2) The normal cardiac output range is about 4 to 8 L/min. Are all the astronauts within this range?

**Challenge question:** The code you wrote above is perfectly fine if you only need to calculate cardiac output once. But what if you need to calculate it again for different heart rates and stroke volumes? For code that you want to use more than once, it's usually a good idea to define a *function*.

Here's an example of how to define a new function. This function takes two number `a` and `b` and calculates their product `c = a * b`. We say that `a` and `b` are the _arguments_ of the function and that `c` is the _return value_.

In [None]:
def product(a, b):
    c = a*b
    return c

In [None]:
# Our function can take numbers as arguments
print(product(5, 3.7))

# It can also take variables that contain numbers.
# Note that the variable names don't have to match the arguments in the function definition
x = 10
y = 3
print(product(x, y))

Now, write your own function that takes heart rate and stroke volume as arguments and returns the cardiac output.

In [None]:
# Complete this function definition
def cardiac_output(): # Add arguments
    # Calculations go here
    return # Return value goes here

Use your function to calculate the preflight and inflight cardiac output. Does the inflight rate output match what you calculated before?

In [None]:
Q_preflight = cardiac_output(HR_preflight, SV_preflight)
# Your code here


## Challenge: Mission to Mars

The year is 2050, and we have received data for the first human voyage to Mars. We want to check the cardiovascular function of the humans headed to Mars. 

In [None]:
(subject_number_mars, 
    HR_mars, 
    SV_mars) = np.loadtxt('mars_measurements.csv', unpack=True, delimiter=',')
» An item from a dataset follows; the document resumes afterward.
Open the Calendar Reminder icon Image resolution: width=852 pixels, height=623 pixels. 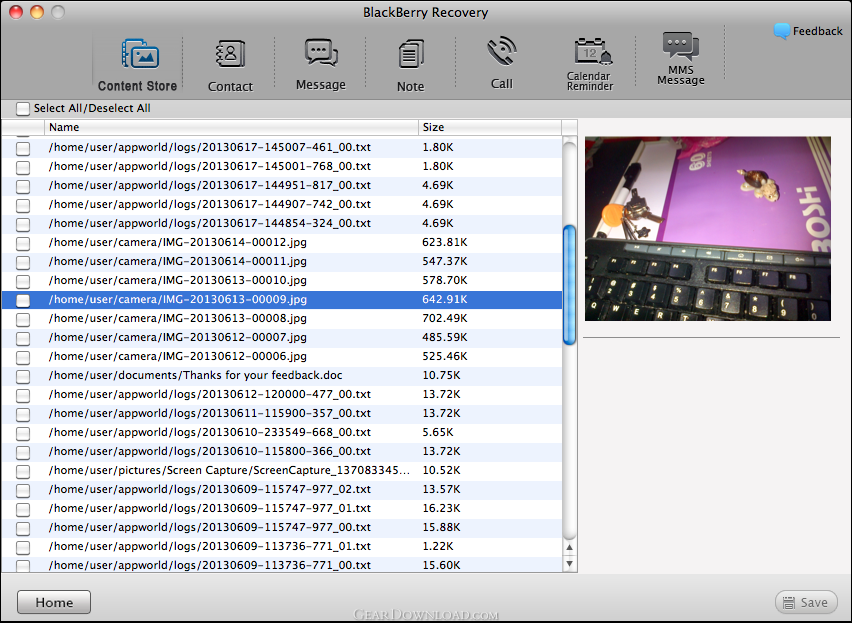pyautogui.click(x=590, y=51)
1) Find the number of humans in the dataset. 

In [None]:
# Run this cell for a hint
import codecs
cipher_text = 'Hfr gur yra shapgvba'
hint = codecs.decode(cipher_text, 'rot_13')
print(hint)

2) The normal cardiac output range is about 4 to 8 L/min. We want to make sure that the voyager's hearts are pumping properly, and get an alert for the individuals that are out of range. Therefore, calculate cardiac output (Q) for each human. Print the subject number(s) of the individuals that are out of range (4-8 L/min). Which subjects are out of range?
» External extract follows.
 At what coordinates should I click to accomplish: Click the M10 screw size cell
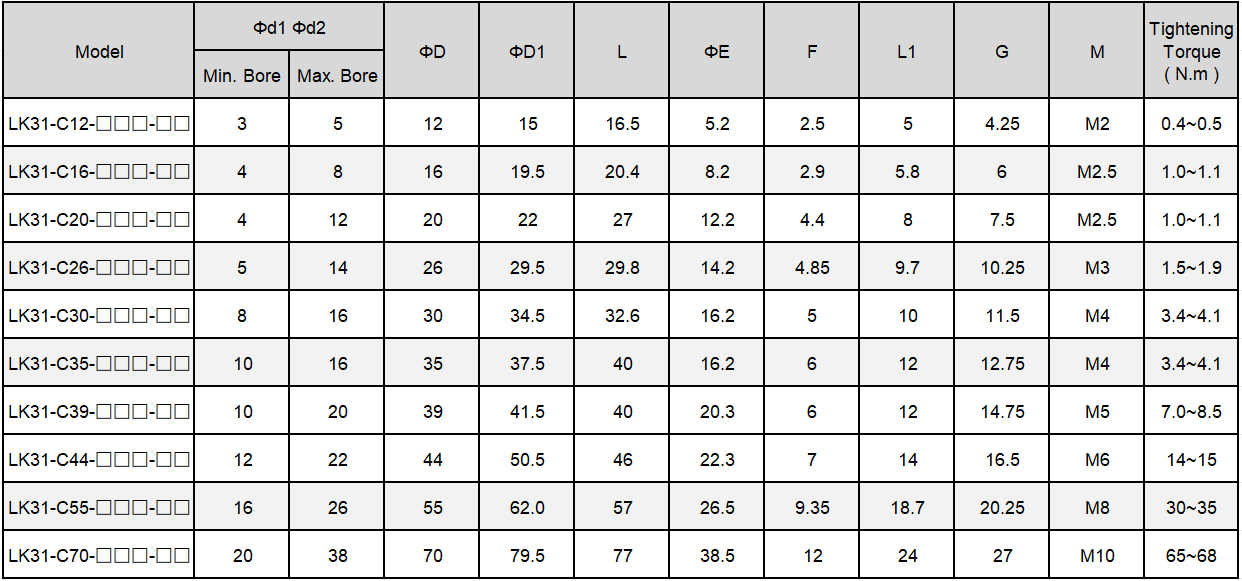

Hint: Use a `for` loop and conditional statements.

3) Make a scatterplot cardiac output versus stroke volume. 

4) By looking at the plot, what happens to cardiac output as stroke volume increases?
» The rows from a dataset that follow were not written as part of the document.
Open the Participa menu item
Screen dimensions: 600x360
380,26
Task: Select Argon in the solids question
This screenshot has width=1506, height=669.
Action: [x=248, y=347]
5) We will now fit a "best fit" line through the points on the plot (Q versus SV). To calculate the line, we will use the `linregress` function. Recall that a line is defined by its slope and y-intercept (where it meets the y-axis). Calculate and report the slope and the y-intercept. 

In [None]:
from scipy.stats import linregress
slope, intercept, rvalue, pvalue, stderr = linregress(SV_mars, Q_mars)

__Challenge:__ Remake the scatterplot, but this time also plot the best-fit line that we've just calculated.

6) Based on the sign of the slope, what happens to cardiac output as stroke volume increases? Does this match with your answer in question 4 above?